Une meilleure politique pour les personnes âgées passe par une meilleure politique familiale. Les familles, notamment celles ayant charge d’enfants, doivent pouvoir exercer leur rôle de solidarité auprès de leurs aînés, sans sacrifier leur niveau de vie, ni leur activité professionnelle. Toute politique qui consisterait à réduire à nouveau les aides aux familles pour redéployer sur l’aide aux personnes âgées serait incohérente et coûteuse pour la collectivité.
L’UNAF s’étonne de la proposition du rapport de financer les dépenses de 2020 à 2024, en recourant à la sous-indexation des pensions en 2020 ; pourtant, cette disposition a été censurée par le Conseil Constitutionnel.
Les pouvoirs publics qui sollicitent toujours davantage les familles, doivent les soutenir. La loi du 23 mars 2019 réformant la Justice, transfère plus de responsabilités aux familles, par le biais des habilitations familiales, afin d’alléger le travail des juges et de réduire les dépenses publiques. Dans l’exercice de la protection de leurs proches, les familles doivent être assurées de pouvoir bénéficier de services d’information et de soutien aux tuteurs familiaux, pérennes, et présents partout sur le territoire. La Loi devra le prévoir.
L’amélioration de la qualité de vie des personnes âgées et de leurs familles
L’UNAF partage les préconisations avancées, notamment : le développement de formes innovantes d’habitats inclusifs, intermédiaires entre domicile et établissement, comme le dispositif des « familles gouvernantes » proposé par de nombreuses UDAF ; de même que le regroupement de l’information au plus près des familles, sur le modèle des sites d’information et de soutien aux aidants familiaux réalisés par les UDAF.

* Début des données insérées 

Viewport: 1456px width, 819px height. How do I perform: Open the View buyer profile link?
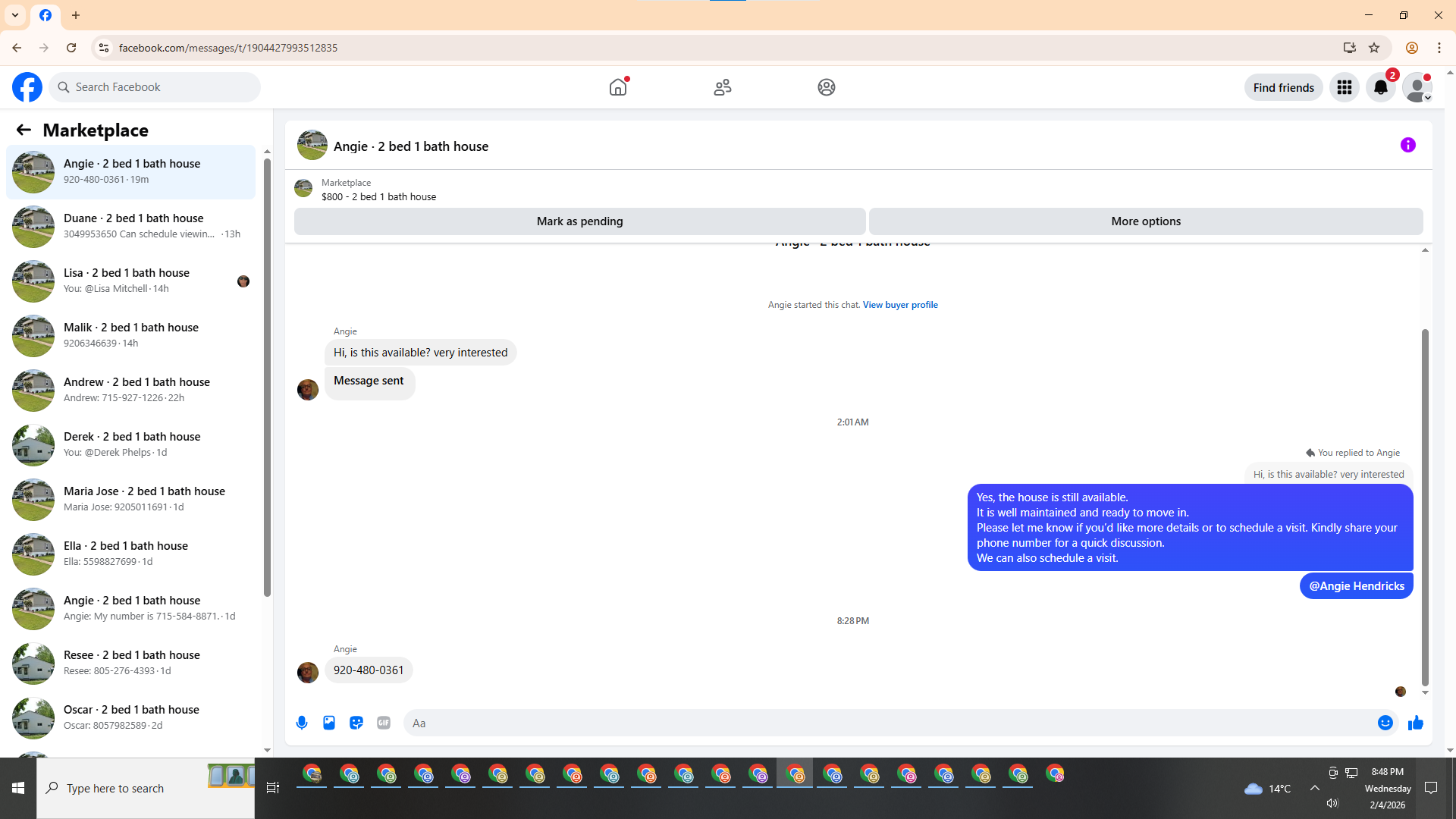click(899, 305)
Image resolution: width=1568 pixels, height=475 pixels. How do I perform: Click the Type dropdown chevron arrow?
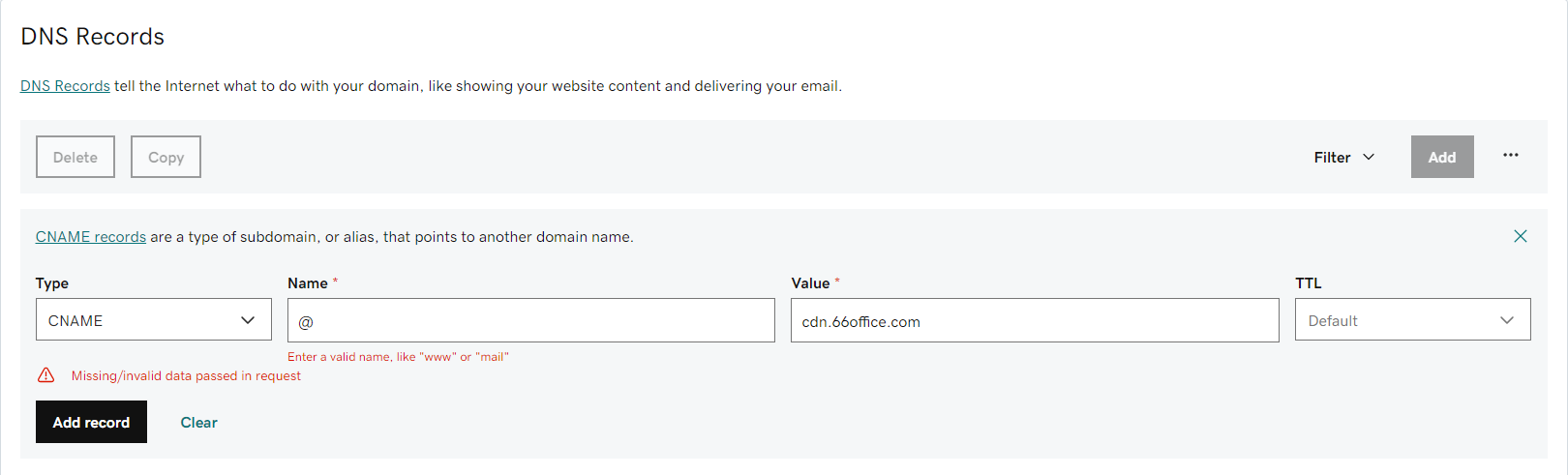[x=248, y=320]
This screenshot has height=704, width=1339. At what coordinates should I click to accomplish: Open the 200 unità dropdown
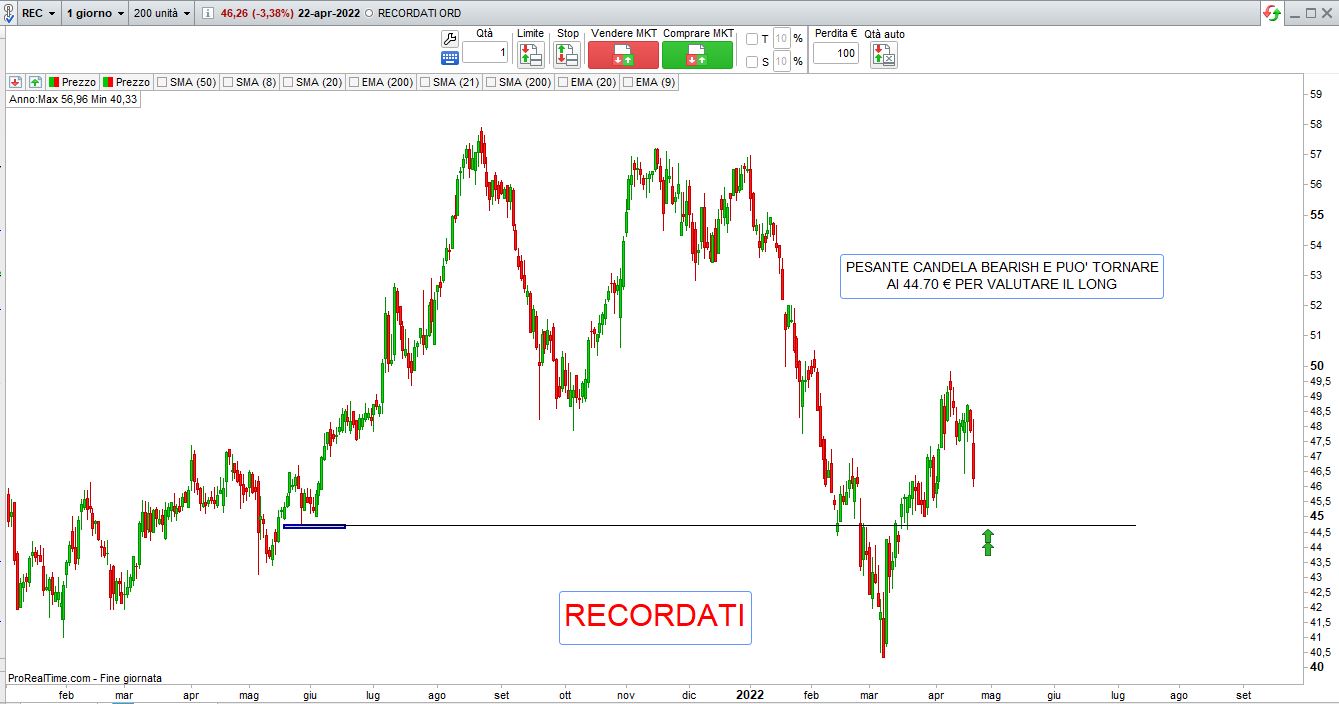pyautogui.click(x=161, y=14)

La protection juridique des personnes âgées, angle mort du rapport
Des propositions fortes sont avancées en termes de revalorisation des métiers autour de la prise en charge des personnes âgées, à domicile, comme dans les établissements, en termes de salaires, de carrières, de reconnaissance des métiers, et d’une meilleure prise en compte dans la tarification, du temps passé par les professionnels, notamment dans le secteur du maintien à domicile, et sans surcoût pour les familles. L’UNAF salue la décision de la Ministre de s’attaquer immédiatement à cette réforme, sans attendre la Loi.
Mais il faut y intégrer le secteur de la protection juridique des majeurs, qui a été oublié ! L’UNAF regrette l’absence de toute référence à ce dispositif, qui concerne pourtant plusieurs centaines de milliers de personnes âgées vulnérables, et des milliers de mandataires. Un rapport interministériel de 2018 prône un meilleur accompagnement des personnes protégées dans le respect de leurs droits et libertés, et une meilleure reconnaissance des professionnels du secteur. Il faut revaloriser les métiers des mandataires confrontés à des difficultés de même ordre que celles des professionnels intervenant au domicile ou dans les établissements. C’est tout aussi urgent.
Une reconnaissance des principes de notre système de protection sociale
La problématique du financement est évidemment centrale. Le rapport fait plusieurs propositions qui ont pour dénominateur commun de faire appel à la solidarité nationale et au principe de l’universalité selon lequel on contribue selon ses moyens et on reçoit selon sa situation. Il s’agit donc d’étendre au risque social de la dépendance, les principes du modèle de protection sociale issu de 1945, qui s’applique à la famille, à la vieillesse et à la maladie. L’UNAF se réjouit que ces principes, parfois décriés et remis en cause pour la politique familiale, soient pleinement reconnus pour leurs garanties en termes d’équité et d’efficience.
L’UNAF partage pleinement les 3 priorités dégagées par la Ministre Agnès BUZYN en vue d’un projet de loi prévu pour l’automne : améliorer la qualité des prises en charge à domicile et en EHPAD, baisser le reste à charge des familles, revaloriser les métiers du grand âge. Elle entend continuer à contribuer à ce chantier.